After that I would want to get that "table" into a pandas DataFrame, but I think I would be able to handle that part. Is there anyone who got some "pro" tips on how to use BeautifulSoup to do what I want?
答案 0 :(得分:0)
要从第一个表中获取文本,您只需从.contents
中提取第一个元素即可soup = BeautifulSoup(html,"lxml")
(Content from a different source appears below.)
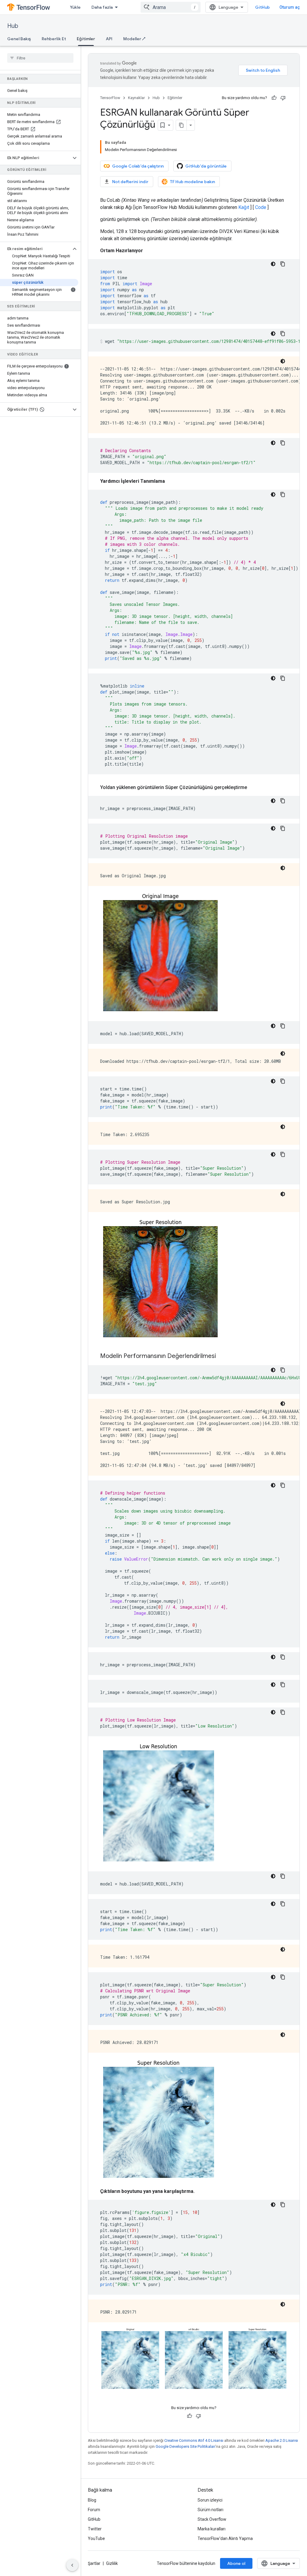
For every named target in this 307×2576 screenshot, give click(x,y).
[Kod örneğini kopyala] (283, 264)
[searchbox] (40, 58)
table = soup.find("pre").contents[0]
或者拉第一个文字:
table = soup.find("pre").find(text=True)
print(table)
两者都会给你:
13 bord, 25 par, 1 blindpar. Antall spill: 27. Frirunde (*) gir innspilt prosent.
Plass Par Poeng % Navn MNR Klubb
1 1 68,0 61,4 Simon Rasmussen - Rolf Normann Hansen 13838 8056 Kolbotn BK - Ski BK
2 2 56,0 59,4 Åge Seiersten - Truls Bjerkås 27817 24421 Brandbu BK - Posten BK
3 26 52,9 * 58,9 Knut Karlsen - Bjørn Roar Haugen 13153 14791 Kolbotn BK
4 16 48,4 * 58,1 Kåre Bogø - Svein Arild Naas Olsen 29525 14358 Nittedal BK - Kolbotn BK
5 23 44,0 57,4 Per Arild Kvist - Raymond Frivåg 18774 11751 Ski BK - Kolbotn BK
6 14 34,0 55,7 Øyvind Bronken - Arne Almendingen 18763 4387 Kolbotn BK - Ski BK
7 9 32,0 55,4 Karl Johan Bjørn - Trond M. Thorgersen 7964 33905 Kolbotn BK
8 10 26,0 54,4 Arild Basma - Odd Arne Bertheussen 25130 11589 Kirkenes BK - Kolbotn BK
9 5 23,0 53,9 Gerd Irene Knutsen - Einar Knutsen 30543 30542 Kolbotn BK
10 3 17,0 52,9 Bjørn Tore Hallén - Sven-Åge Lund 27205 27206 Posten BK
6 17,0 52,9 Hege Johansen - Elisabeth Johansen 32129 32031 Kolbotn BK
12 13 14,0 52,4 Helge Lian - Bård Lian 38230 31391 Kolbotn BK
13 4 11,0 51,9 Sven Pran - Bjørn Arne Ruud 9704 23063 Kolbotn BK
14 21 2,3 * 50,4 Olav Hjerkinn - Marit Hjerkinn 675 25417 Ski BK - Kolbotn BK
15 17 -8,0 48,7 Geir Liabø - Bjarne Erlandsen 32924 11158 Kolbotn BK - Ski BK
16 19 -10,0 48,3 Tove Wikerholmen - Per Gunnar E. Frislid 30926 40386 Kolbotn BK
17 20 -13,0 47,8 Arnold Digre - Tim Nørgaard 5683 29591 Kolbotn BK - Bridgekameratene
18 22 -17,0 47,1 Trond Østlie - Arvid Ek 33024 32178 Kolbotn BK
19 15 -27,0 45,5 Andreas Jansen - Dag Amund Lie 38503 3636 Kolbotn BK - Ski BK
20 11 -39,4 * 43,4 John Sandberg - Berit Hornhammar 18745 25418 Kolbotn BK
21 12 -40,5 * 43,2 Toralf Brandvoll - Else Heldre 35159 30744 Kolbotn BK
22 7 -42,8 * 42,8 Mette Hugin - Liv Kongelf 41332 37002 Kolbotn BK
23 8 -69,8 * 38,3 Laila K. Siltvedt - Wencke Thorstensen 39025 39026 Kolbotn BK
24 24 -93,4 * 34,3 Harald Molteberg - Terje J. Eriksen 18843 42314 Ski BK - Kolbotn BK
25 18 -118,1 * 30,1 Leif Åge Bergseng - Ulf Kopperud 18740 41968 Kolbotn BK - Hjerter Konge
将它放入df将需要正则表达式,因为没有一致的分隔符。